Atherosclerotic dyslipidemia revealed by plasma lipidomics on ApoE −/− mice fed a high-fat diet

Background and aims The pathological process of atherosclerosis is closely related to lipid accumulation at arterial wall caused by lipoproteins transporting lipids through blood. In this study, we investigate the lipid composition in the plasma of apolipoprotein E deficient (ApoE−/−) mice fed a high-fat diet to reveal atherosclerosis-induced dyslipidemia. Methods ApoE−/− and corresponding wild-type C57BL/6J mice were used as the pathology model and control, respectively, and were fed a high-fat or normal diet. Lipidomics approach based on chromatography coupled with time of fight mass spectrometry (UPLC-Q/TOF-MS) was applied to profile lipid species. Results Discrimination analysis revealed that 1 lysophosphatidylcholine (LPC) and 6 phosphatidylcholines (PCs) were identified to distinguish C57BL/6J mice fed a normal and high-fat diet. PC (16:0/18:1) and PC (18:0/18:1) were also extracted when the comparison was done between ApoE−/− and C57BL/6J mice, both fed a high-fat diet.
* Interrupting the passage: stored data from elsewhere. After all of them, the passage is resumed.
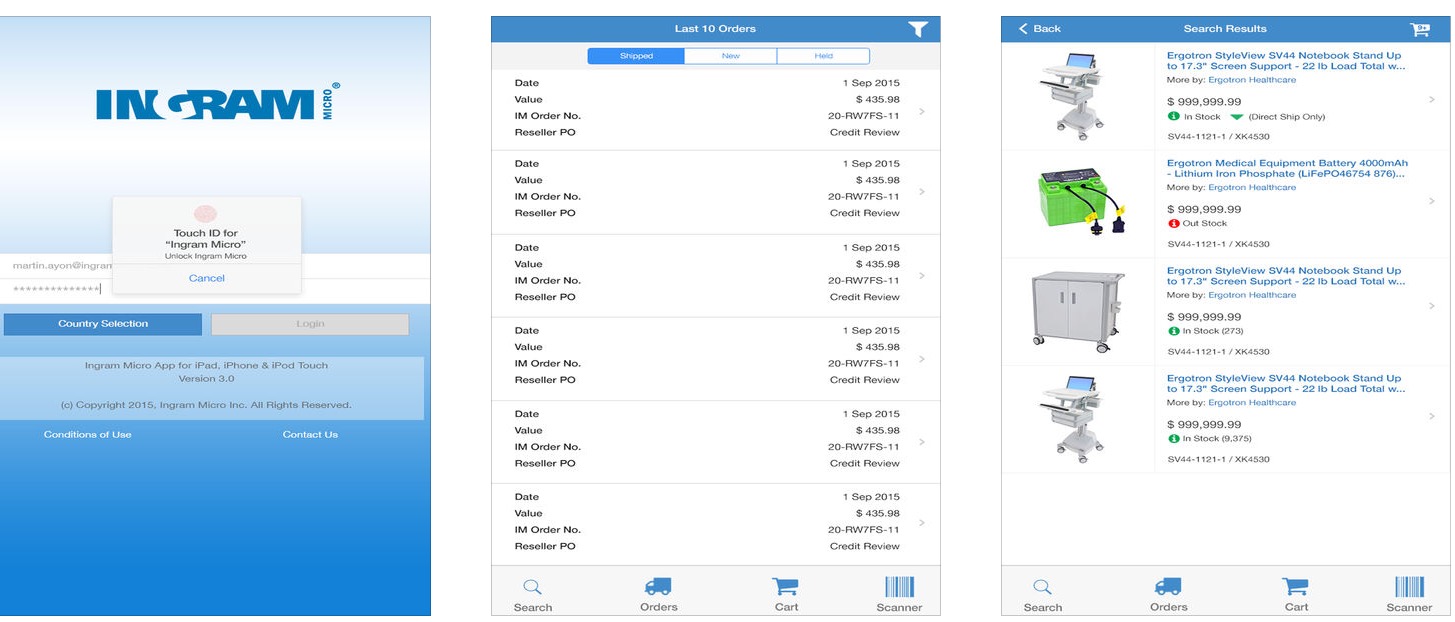Open details chevron of the last listed order
Image resolution: width=1455 pixels, height=622 pixels.
[922, 521]
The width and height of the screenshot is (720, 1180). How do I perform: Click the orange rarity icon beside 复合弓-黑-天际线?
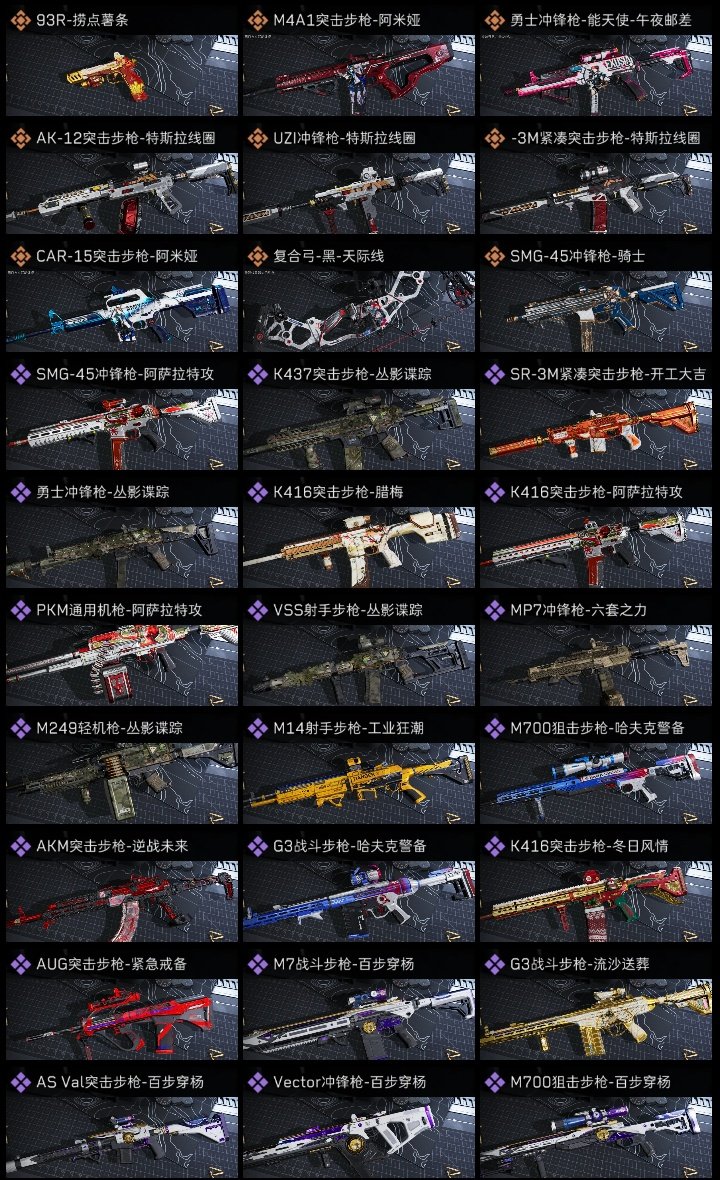257,256
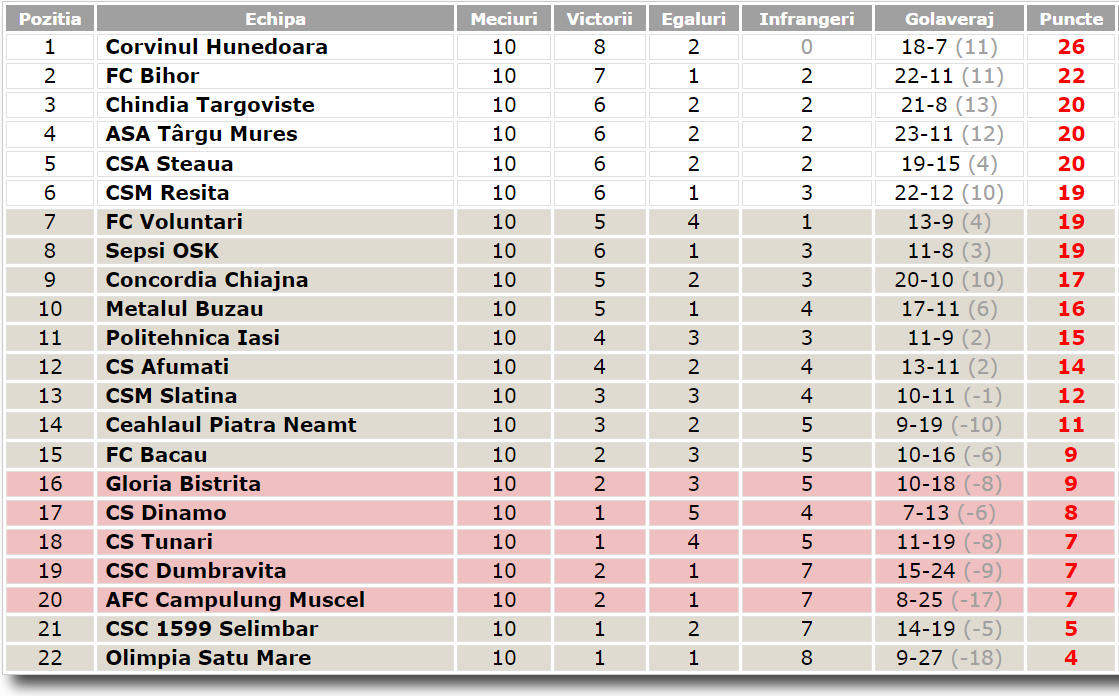The height and width of the screenshot is (696, 1119).
Task: Click Gloria Bistrita's 10-18 goal average cell
Action: coord(947,484)
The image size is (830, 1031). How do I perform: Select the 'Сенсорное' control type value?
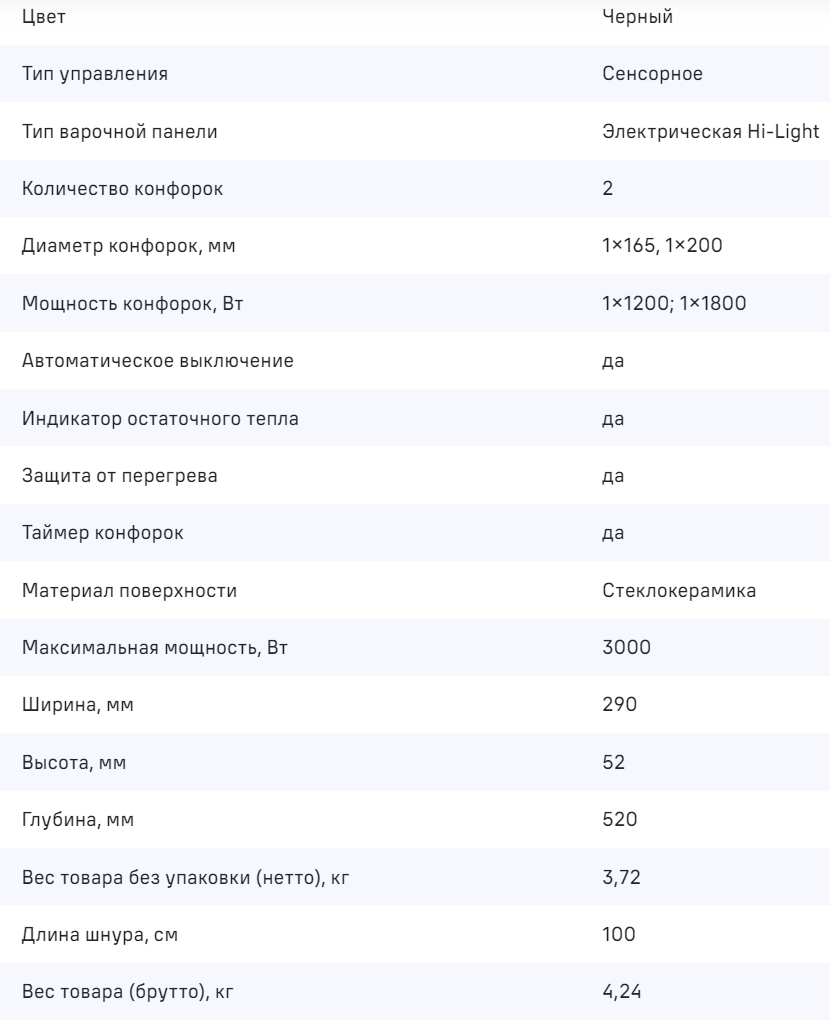pos(652,74)
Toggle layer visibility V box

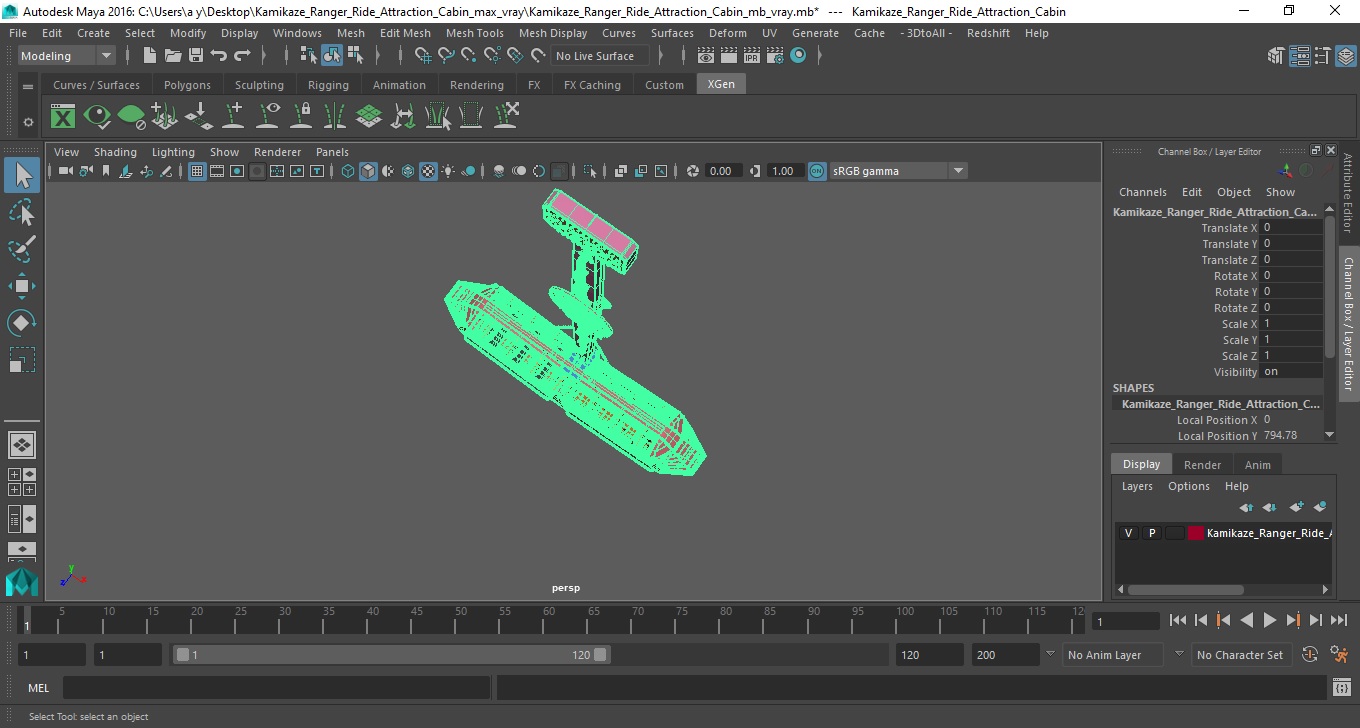1128,533
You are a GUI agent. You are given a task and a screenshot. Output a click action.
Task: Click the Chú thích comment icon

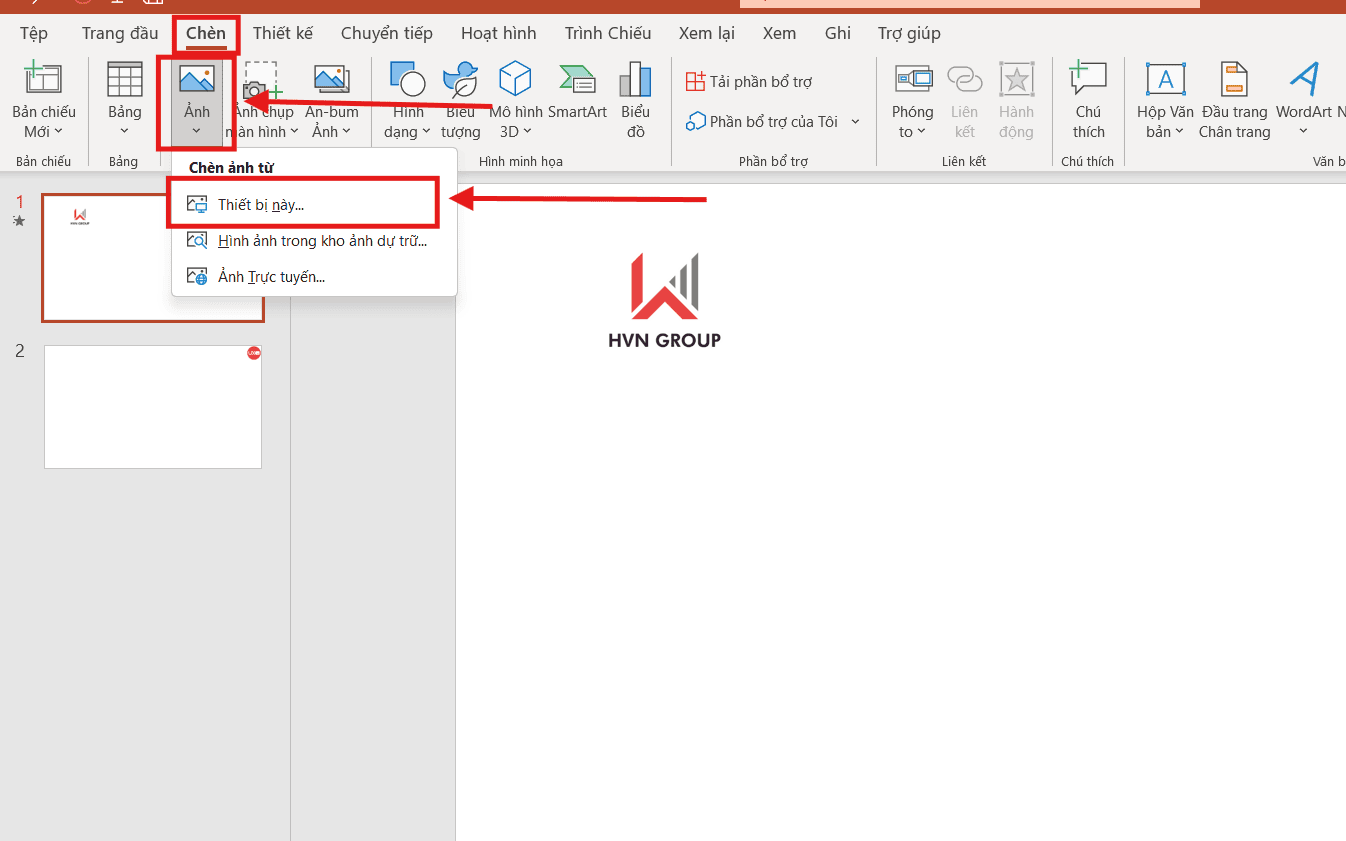point(1088,80)
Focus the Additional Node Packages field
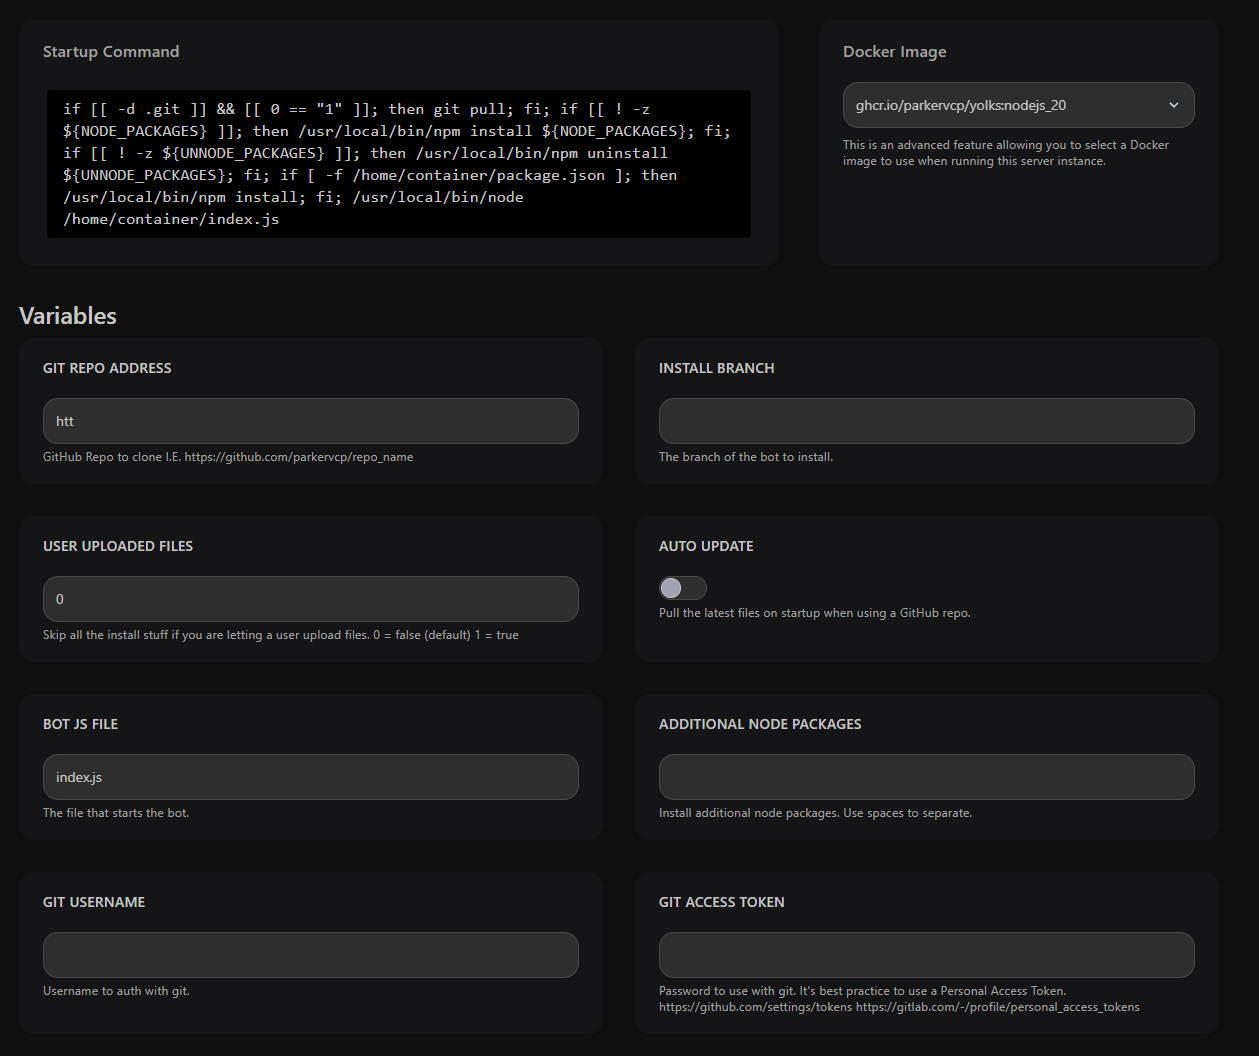 (926, 777)
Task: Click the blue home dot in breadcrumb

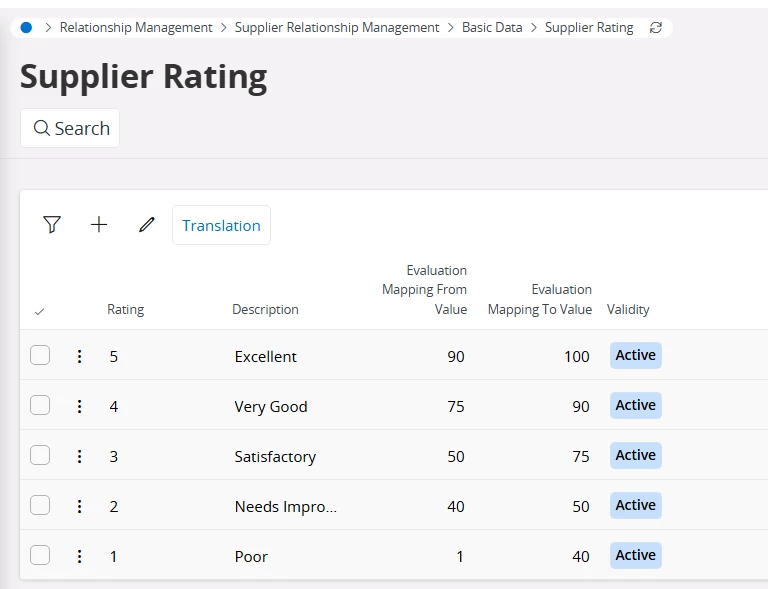Action: coord(26,28)
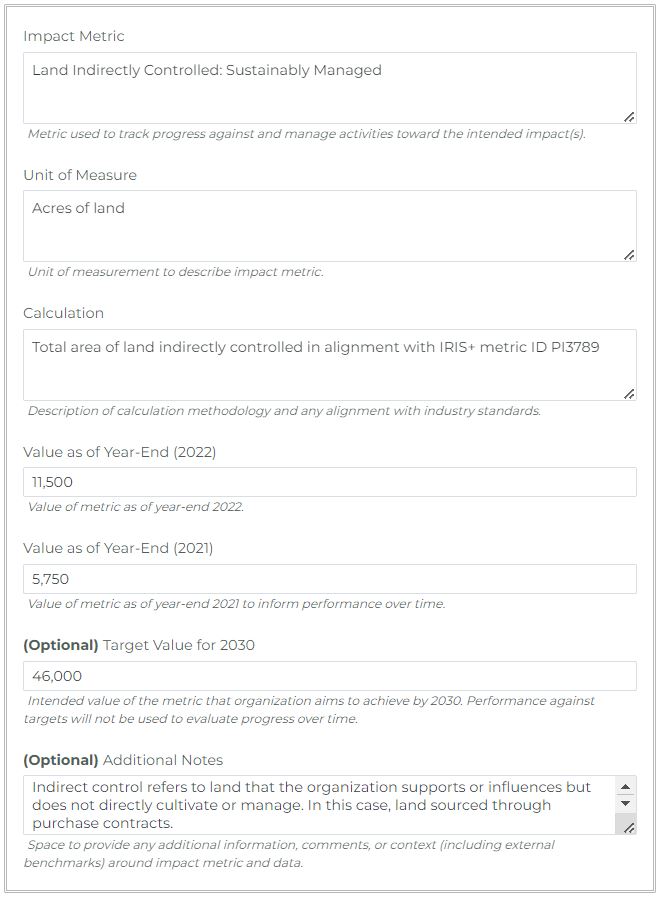Click the scroll-down arrow on Additional Notes
Image resolution: width=661 pixels, height=898 pixels.
(627, 803)
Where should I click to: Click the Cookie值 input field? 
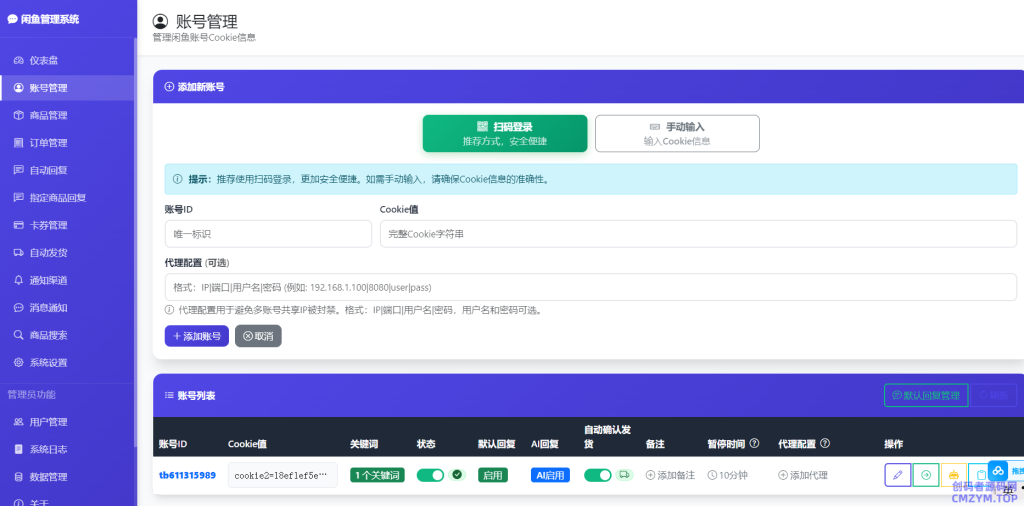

Besides the 2 PCs, the other 4 PCs, 1 sphinganine (SP) and 3 sphingomyelins (SMs) were identified in the second comparing case, among which PC (16:0/16:0), PC (18:0/16:1), SM (d16:0/28:5), SM (d18:1/24:1) and SM (d18:1/16:0) showed obviously positive correlations with the plasma levels of TC and LDL-C. However, no significant relationship was observed between the differential lipids and TG or HDL-C. Conclusions This study reveals that SP, SMs and PCs are the particularly changed lipid species induced by atherosclerotic lesions in the ApoE-/- model, indicating a disturbance on sphingolipid and glycerophospholipid metabolism during the progression of atherosclerotic dyslipidemia.